[comp.arch] RIOS MMU/X performance, Mach VM.

zs01+@andrew.cmu.edu (Zalman Stern) (02/02/91)
A while back I posted a message about the IBM RISC System/6000 (RIOS) this
elicited responses from John Carr and Tim Bray. I'd like to clear up a few
points.

1) MMU.

The RIOS MMU uses inverted page tables based with 52 bit virtual addresses
constructed from a 32 bit effective address (from the user program) and 16
OS managed segment registers. This is quite similar to the RT except that
the segment registers are wider on the RIOS. The other architectural
difference between the two machines is that the RIOS adds hardware support
for granting lock bits. Lock bits provide per process memory protection on
128 byte "lines" of memory and are used to implement "database memory" (or
"transactional memory") (*). Lock bits are selected on a per segment basis.
Segments for which they are enabled are called "special segments." (The
RIOS also has I/O segments with a different kind of protection mechanism.
The RT has one wired segment (0xf) for I/O.)

Comparing the RT MMU implementation to that of the RIOS ignores certain
issues. The RT does not have caches nor is it a multi-chip processor.  The
RIOS has special support to do uncached fetches to reload the TLB.  The
fixed point unit and the branch chip have separate TLBs.  This
provides wider TLB coverage at some cost in silicon.

My objections to the RIOS MMU are that it has three different mechanisms
for memory protection (four if you count segment accessibility). In
addition, the lock bit support eats a significant amount of silicon and is
basically useless on a UNIX workstation. There are very few applications
which benefit from transactional memory. For those that do (databases and
reliable filesystems) there are software techniques to accomplish the same
goals. Its not clear to me that the hardware is worth the performance it
buys. Especially since nobody writes code for hardware like this in the UNIX
marketplace. The portability hit is just too much.  Even IBM got burned on
this when they looked at porting the AIX Journaling Filesystem to the Intel
80386. In short, it ain't a RISC MMU.

I have not seen any *published* numbers for the TLB reload performance on
the RIOS. I'm sure it would be an interesting thing to measure.

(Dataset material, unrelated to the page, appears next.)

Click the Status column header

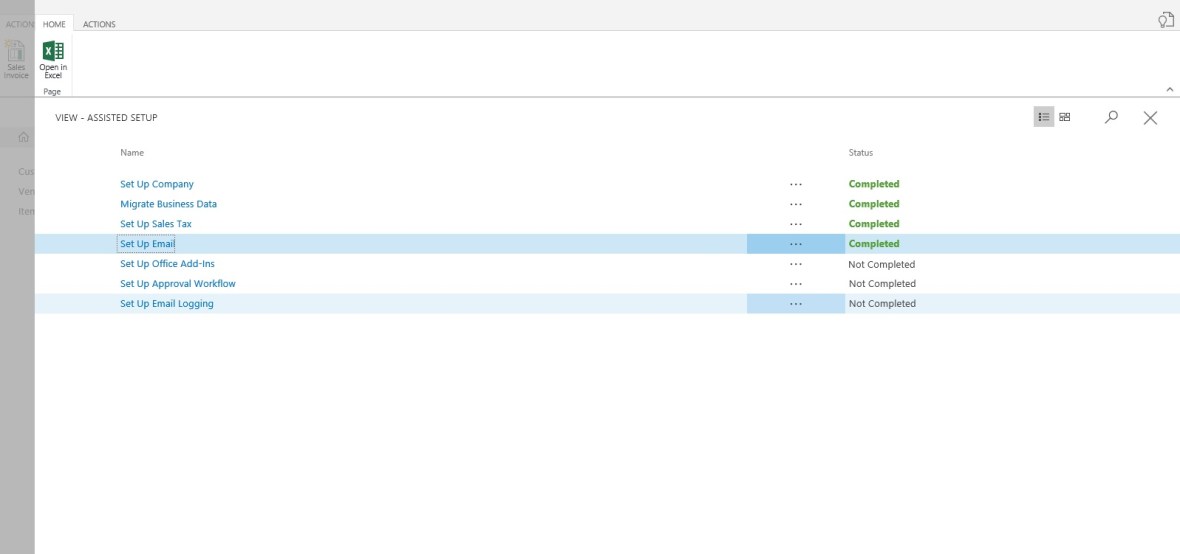tap(860, 153)
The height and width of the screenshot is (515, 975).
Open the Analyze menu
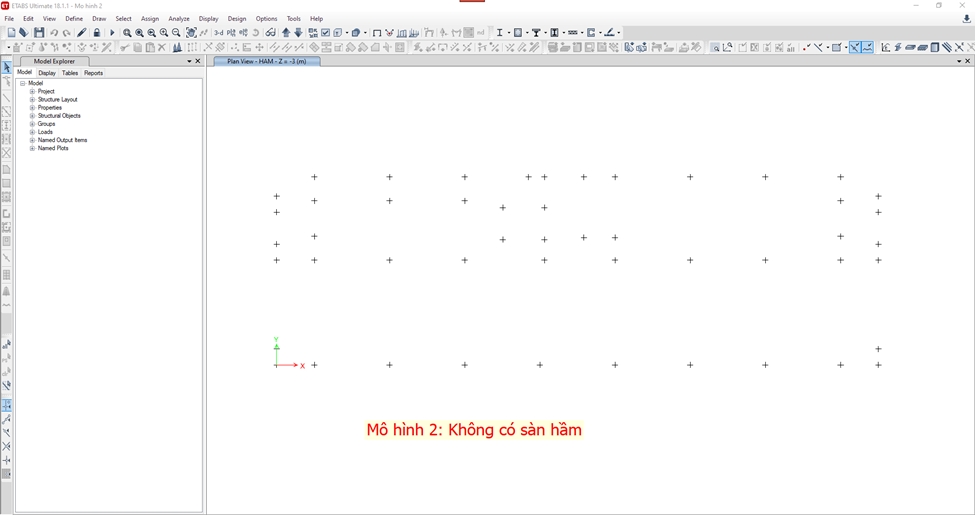(x=178, y=19)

(*) See A. Chang, and M. F. Mergen, "801 Storage: Architecture and
Programming," ACM Transactions on Computer Systems, 6, PP 28-50, February
1988.

2) Mach VM support.

John Carr's comment that Mach is guilty of "All the world is a VAX"
thinking is just wrong. Neither the RT nor the RIOS implementation of Mach
2.5 use any data structure resembling a VAX page table. If you want to see
that hack, look at IBM's 4.3 BSD port where they had to emulate VAX page
tables because the "machine independent" code makes so many assumptions
about the format of PTEs.

I maintain that comparing context switch times on the RIOS and an R3000
based box both running Mach 2.5 is a fair test. It is much easier to
quantify the software differences and account for them. That way one can
get a fair picture of how the hardware performs. Unfortunately, I doubt IBM
is interested in doing this. (There is a paper being presented at the
upcoming ASPLOS conference that does such measurements using Mach on a
number of architectures.)

I've also seen a comment or two that one shouldn't use page sharing because
segment sharing is more efficient. Unfortunately, shared memory regions are
used to represent things like object modules and message buffers. Anyone
who believes that 16 of these are enough is "a fascist pig with a read-only
mind." (Richard Gosper in HAKMEM item 154).

3) X Server.

The X Server software was pretty immature when I was using the RIOS. It
improved quite with each release back then. There are hardware problems
too. The low end 8 bit color frame buffer sits out on the MicroChannel.
(Most workstations today place the frame buffer on the processor memory
bus.) The MicroChannel is an I/O bus and has significantly higher latency
than memory. Also, all accesses to I/O space (necessary to get out to the
bus) are uncached. This eliminates certain cache tricks that X servers can
play for even higher performance. The mid-range IBM graphics card (based on
Silicon Graphics technology) doesn't allow the processor to write to the
frame buffer. This causes problems for certain X server operations.
(Though it is a good design for certain other applications.)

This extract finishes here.